The protagonist, Count Otto Vogelstein, is reading an American book when he notices Pandora for the 1st time.
"It was the oddest coincidence in the world; the story Vogelstein had taken up treated of a flighty forward little American girl who plants herself in front of a young man in the garden of a hotel."Eh... hold on.
"The girl in the book had a mother, it appeared, and so had this young lady; the former had also a brother, and he now remembered that he had noticed a young man on the wharf- a young man in a high hat and a white overcoat- who seemed united to Miss Day by this natural tie."The narrator later mentions the candy-loving bit about the brother of the girl in the tale. It is obvious enough- the fun is spoilt a bit when the narrator tells us plainly that it's "Daisy Miller".
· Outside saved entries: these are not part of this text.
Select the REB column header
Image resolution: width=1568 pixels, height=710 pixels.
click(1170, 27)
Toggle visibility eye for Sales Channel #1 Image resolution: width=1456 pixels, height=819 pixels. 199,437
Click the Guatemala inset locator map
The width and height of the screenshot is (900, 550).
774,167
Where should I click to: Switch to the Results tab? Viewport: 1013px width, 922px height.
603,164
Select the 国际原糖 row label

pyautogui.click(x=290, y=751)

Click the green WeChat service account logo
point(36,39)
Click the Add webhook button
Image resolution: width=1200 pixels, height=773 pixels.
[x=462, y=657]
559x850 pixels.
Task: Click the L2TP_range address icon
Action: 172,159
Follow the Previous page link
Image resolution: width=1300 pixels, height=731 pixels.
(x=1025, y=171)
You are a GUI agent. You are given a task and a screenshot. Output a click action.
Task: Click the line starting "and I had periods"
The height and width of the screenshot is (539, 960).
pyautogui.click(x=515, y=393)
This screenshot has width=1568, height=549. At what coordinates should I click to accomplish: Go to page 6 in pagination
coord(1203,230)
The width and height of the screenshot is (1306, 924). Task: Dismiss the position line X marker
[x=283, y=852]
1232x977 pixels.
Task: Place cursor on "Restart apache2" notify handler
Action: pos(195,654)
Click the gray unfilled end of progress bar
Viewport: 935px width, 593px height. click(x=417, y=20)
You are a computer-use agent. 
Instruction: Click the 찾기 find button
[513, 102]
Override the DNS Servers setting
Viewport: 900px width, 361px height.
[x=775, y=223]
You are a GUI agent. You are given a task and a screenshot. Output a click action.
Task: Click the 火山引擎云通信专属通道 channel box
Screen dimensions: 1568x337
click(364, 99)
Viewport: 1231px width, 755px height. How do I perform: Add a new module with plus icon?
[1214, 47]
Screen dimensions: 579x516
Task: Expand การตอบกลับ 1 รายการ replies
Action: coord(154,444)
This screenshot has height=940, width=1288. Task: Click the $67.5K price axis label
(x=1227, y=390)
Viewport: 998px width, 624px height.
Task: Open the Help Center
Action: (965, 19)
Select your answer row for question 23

We've got a story within a story.
It can be James's little joke. It can be his warning, or "disclaimer", that the situation may appear to be similar initially, but it isn't- Vogelstein isn't Winterbourne and Pandora Day isn't Daisy Miller. It can be a deliberate contrasting device. Look at the parallels: Winterbourne is an American in Europe, Vogelstein is a European in America; there's a change of space and of environment; there are some prejudiced, insinuating people and Mrs Dangerfield is a kind of Mrs Costello. Then Henry James wants to draw our attention to how different Daisy and Pandora are. Like Daisy, Pandora's a bundle of contradictions, but harder to grasp. Describing her as scheming might be going a bit too far, but Pandora knows exactly what she's doing, and does everything for a reason- she's conscious of all norms and rules, written and not, and does what she has to do to get what she wants, and sees through people (Dangersfield and Vogelstein). In the end, she rises.